Ditinggalkan dan Meninggalkan

Ananda Azryadhuha
2 min read5 days ago

--

Photo by CDC on Unsplash

Bulan Juni berjalan lebih lambat dari biasanya. Jarum jam berdetak lebih lambat dari semestinya. Mengira sudah hari Jumat, padahal kalender masih menunjukkan hari Selasa. Tiada beda antara hari libur dan hari kerja. Begitu kiranya Sang Puan merasa.

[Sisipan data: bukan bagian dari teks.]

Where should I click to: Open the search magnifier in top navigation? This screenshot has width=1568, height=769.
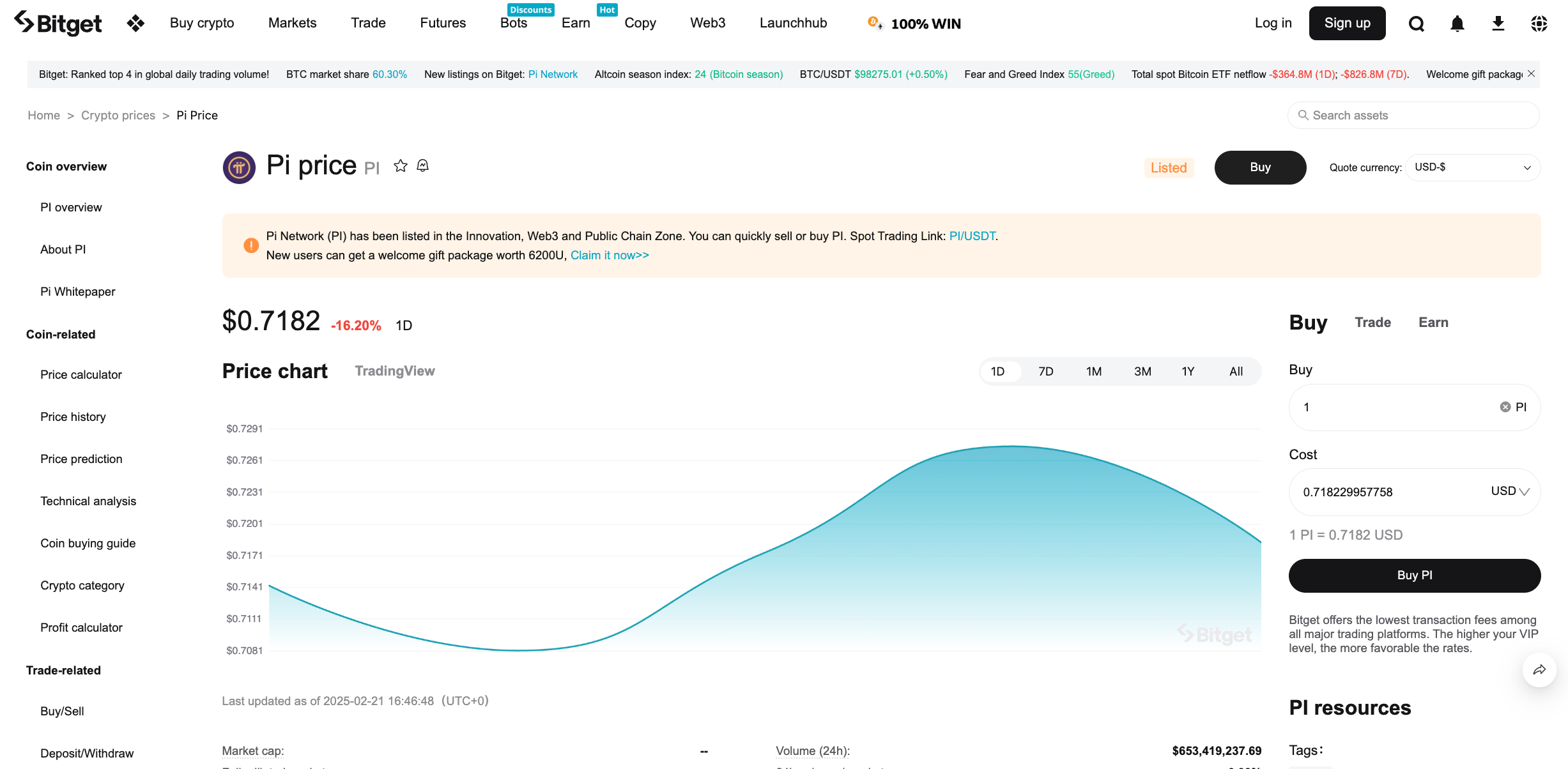click(x=1417, y=24)
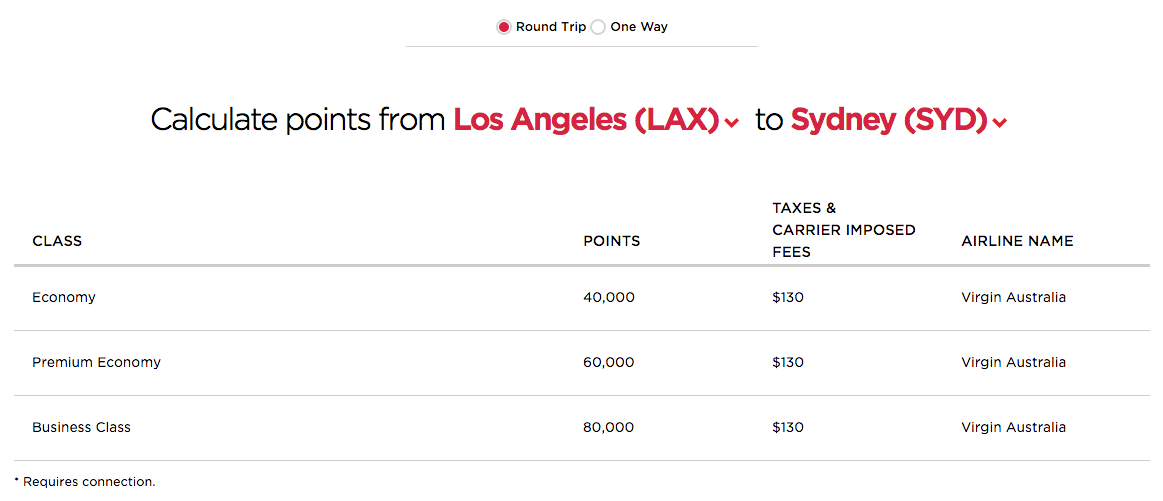Click the $130 fee in Economy row
Image resolution: width=1163 pixels, height=501 pixels.
click(x=788, y=297)
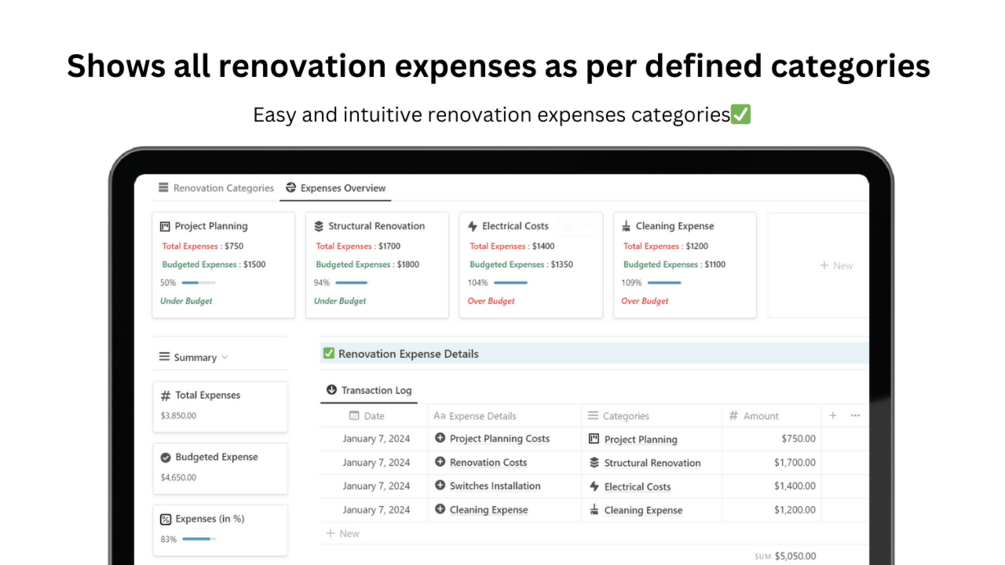This screenshot has height=565, width=1005.
Task: Switch to the Renovation Categories tab
Action: tap(216, 188)
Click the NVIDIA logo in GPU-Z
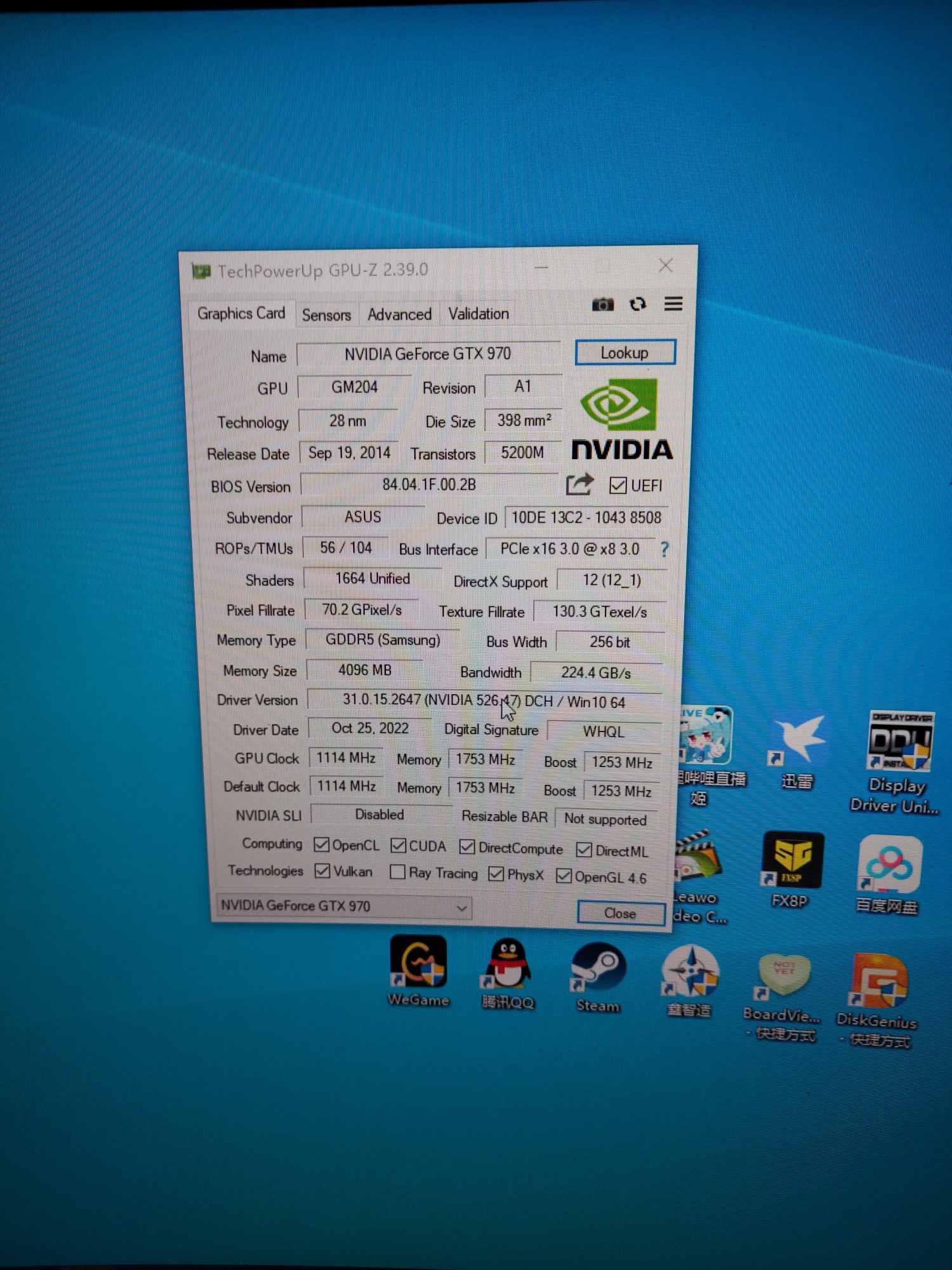Screen dimensions: 952x1270 [x=621, y=420]
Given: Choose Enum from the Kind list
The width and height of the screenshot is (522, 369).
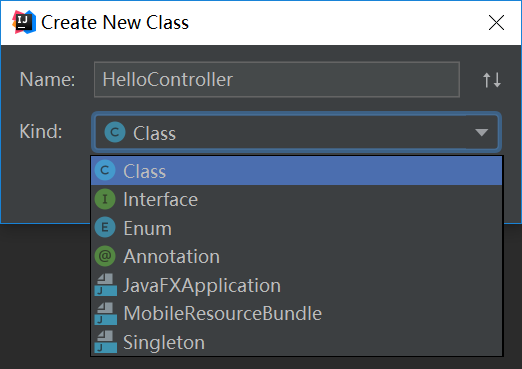Looking at the screenshot, I should (x=296, y=228).
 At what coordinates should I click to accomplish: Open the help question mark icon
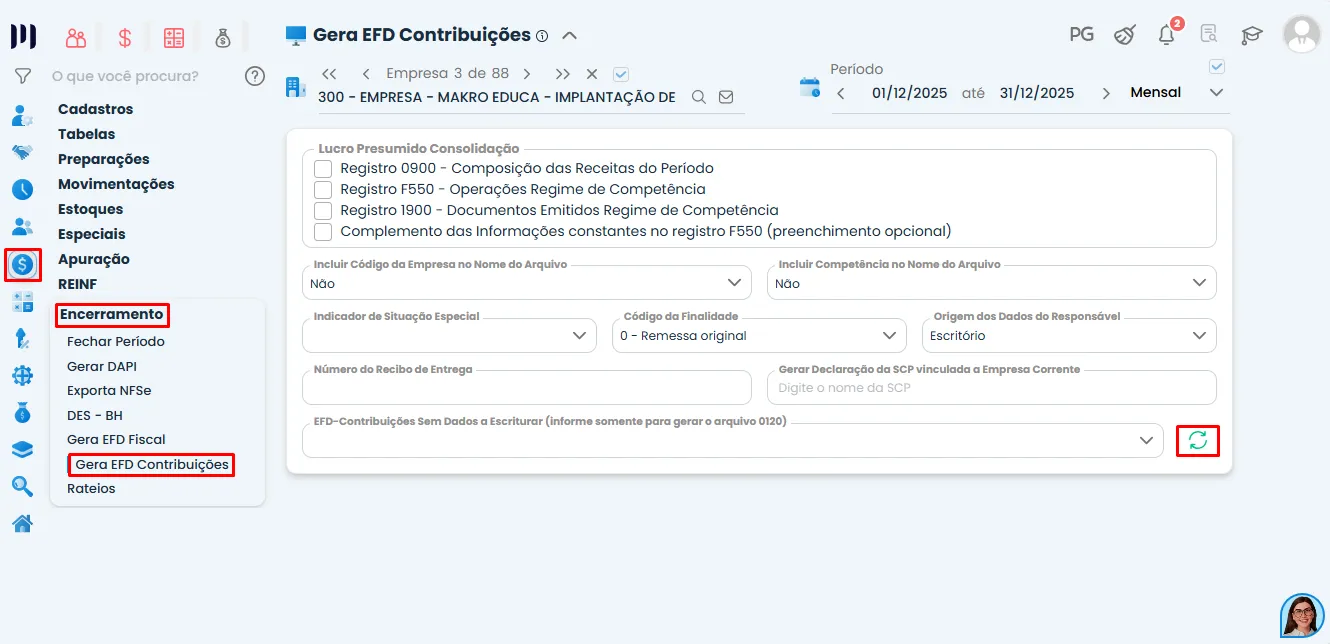[x=255, y=76]
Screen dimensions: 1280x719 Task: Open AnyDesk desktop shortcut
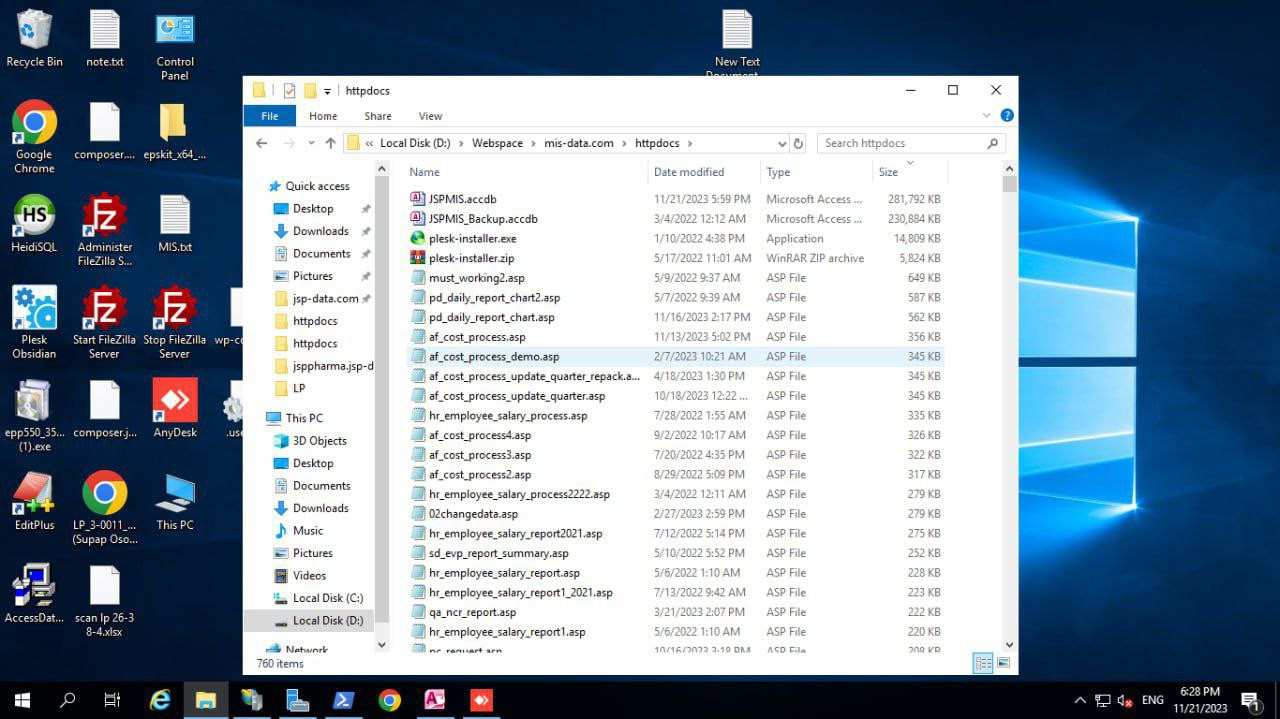[x=174, y=402]
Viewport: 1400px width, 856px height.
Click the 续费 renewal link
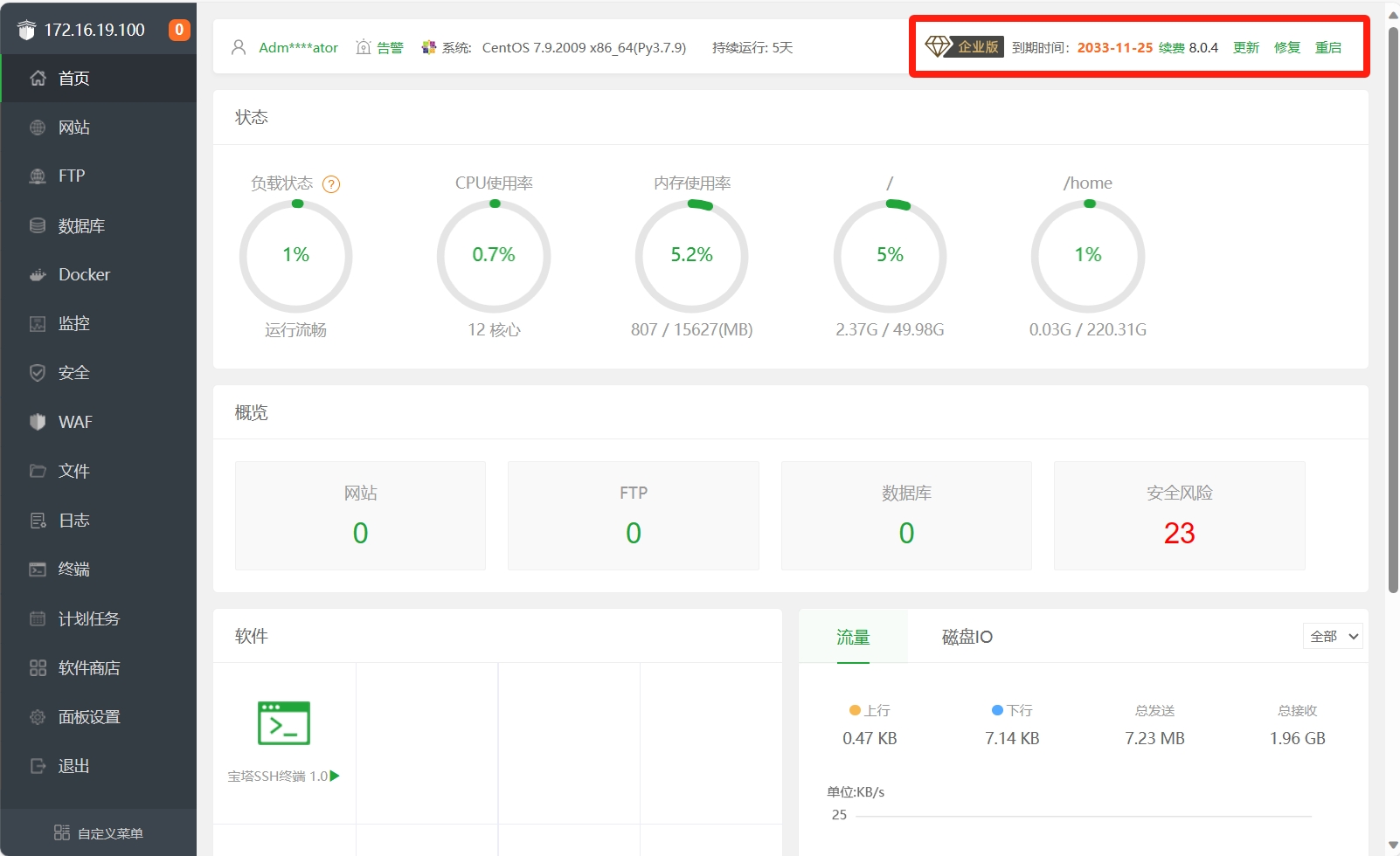click(1171, 47)
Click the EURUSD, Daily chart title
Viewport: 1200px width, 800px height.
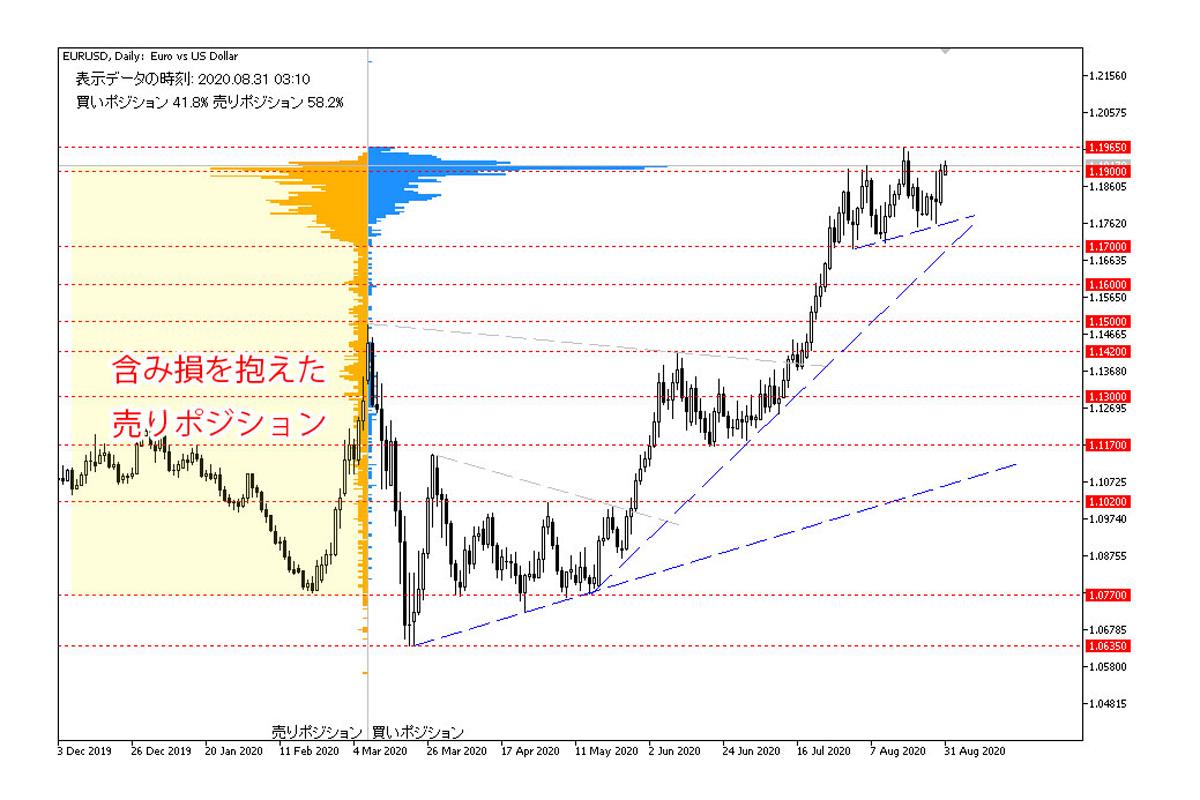(150, 57)

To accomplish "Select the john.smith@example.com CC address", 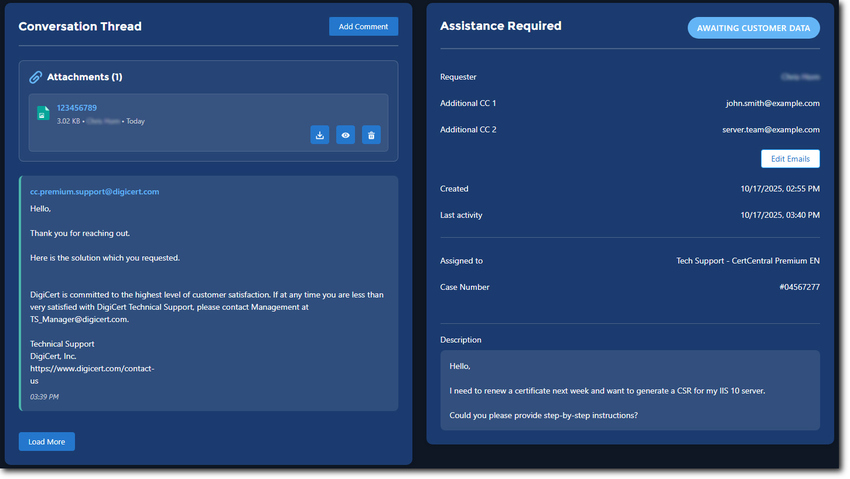I will pyautogui.click(x=772, y=103).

Memasuki umur kepala dua, Puan sudah jengah menaruh harap. Impiannya untuk berkuliah patah, sebab gagal setelah mendaftar dari berbagai arah. Penolakan demi penolakan perlahan menggerogoti kepercayaan diri. Matanya kosong, sedang pikiran dipenuhi pikiran negatif yang enggan pamit dari kepala. Tak jarang ia berandai-andai. Andai saja tidak memilih jurusan dan PTN ini, andai saja punya relasi, andai saja punya orangtua akademisi, andai saja ayah ada bersamaku di sini.

Puan teringat, sejak kecil hingga kini ayah jarang sekali membersamai. Ia seringkali mangkir pada momen-momen berarti. Puan sempat khawatir kalau sampai-sampai salah satu diantara kami tidak lagi mengenali. Saat mendaftar ke sekolah, ayah lupa nama lengkap anaknya. Saat sudah masuk sekolah, ayah tidak tau anaknya ada di kelas berapa. “Ayah macam apa itu?” Mungkin begitulah orang-orang mengomentari.

Ayah mengaku bahwa ini bukanlah kehendak hati. Ayah mana yang rela jauh dari anaknya, melewatkan setiap masa dari tumbuh kembang buah hati. Ini semua untukmu Puan, agar bisa sekolah tinggi, bekerja dengan keahlian yang kau miliki, hingga nanti menikah dengan pria baik hati. Tidak seperti ayah yang harus meninggalkanmu hanya untuk sejumlah gaji.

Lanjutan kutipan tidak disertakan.